• **TASK DESCRIPTION**
Set down the final stretch of the data, from the line that holds "You are a GUI" through the last line, both included, with pictures left out.

(Stored entries)
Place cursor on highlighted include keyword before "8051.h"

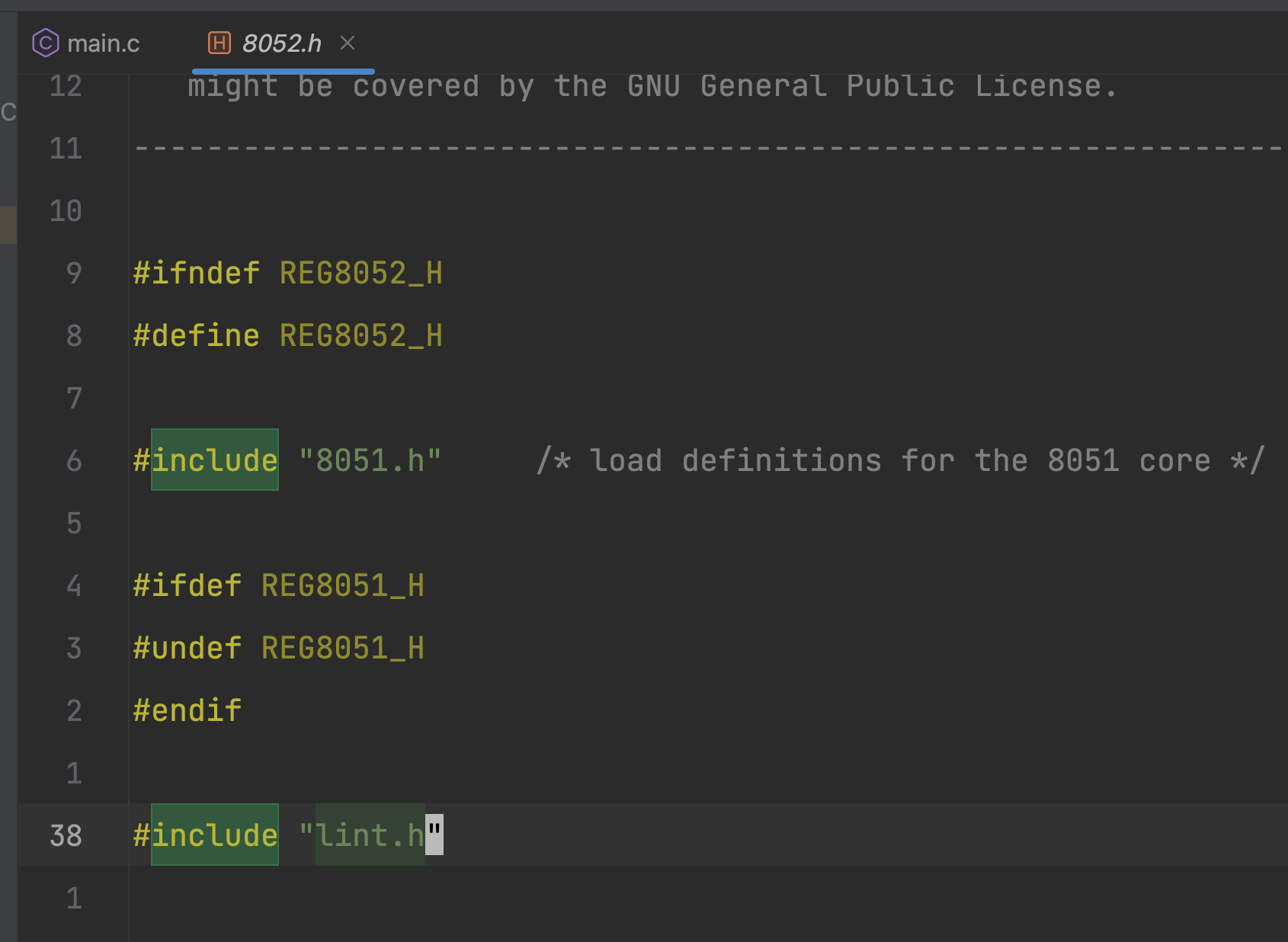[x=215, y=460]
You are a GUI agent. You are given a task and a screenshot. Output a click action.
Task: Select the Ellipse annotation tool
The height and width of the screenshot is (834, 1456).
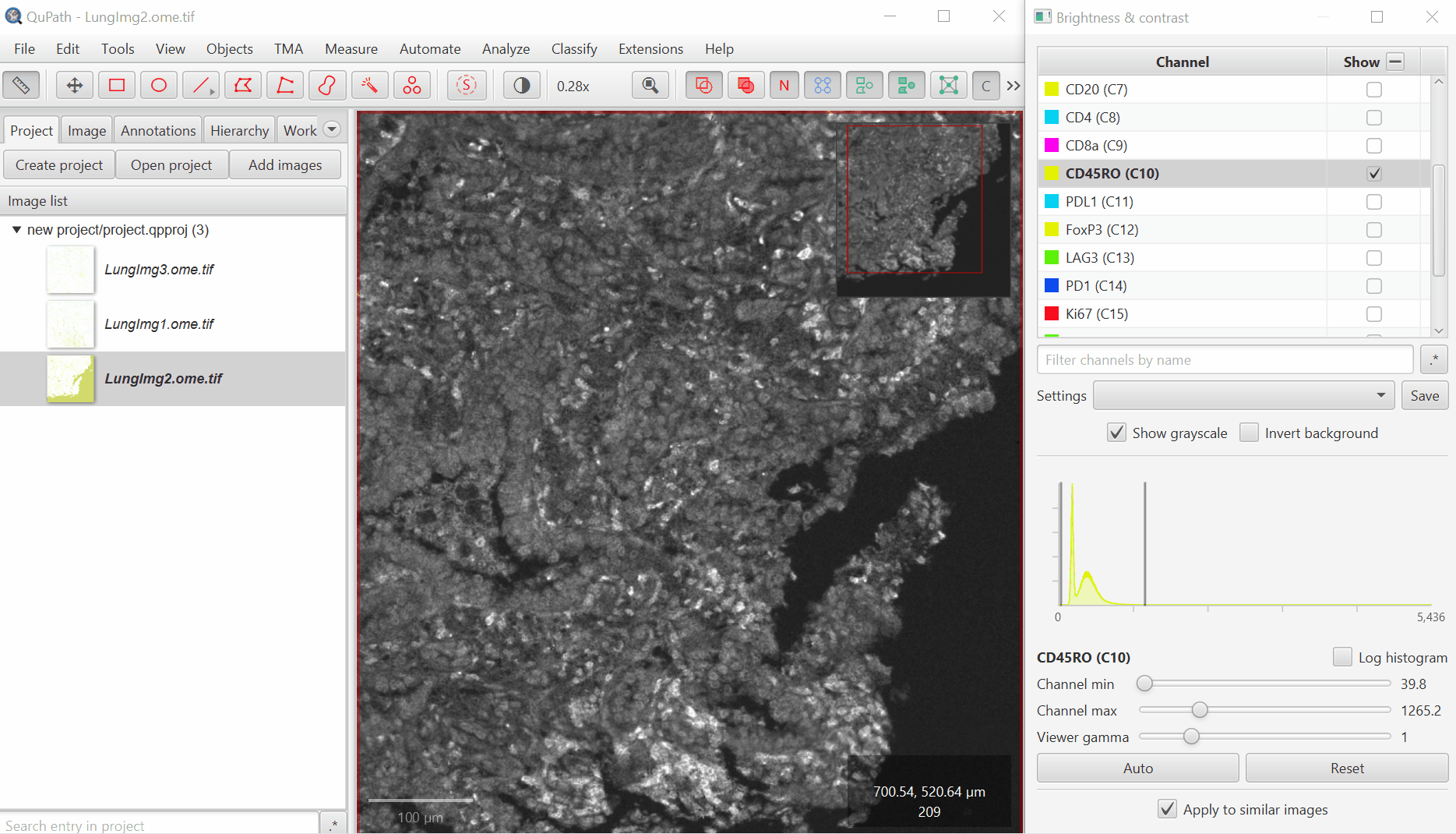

• **RESULT OF THE EXERCISE**
You are a GUI agent. You are given a task and a screenshot. Output a click action.
Task: Select the Ellipse annotation tool
The height and width of the screenshot is (834, 1456).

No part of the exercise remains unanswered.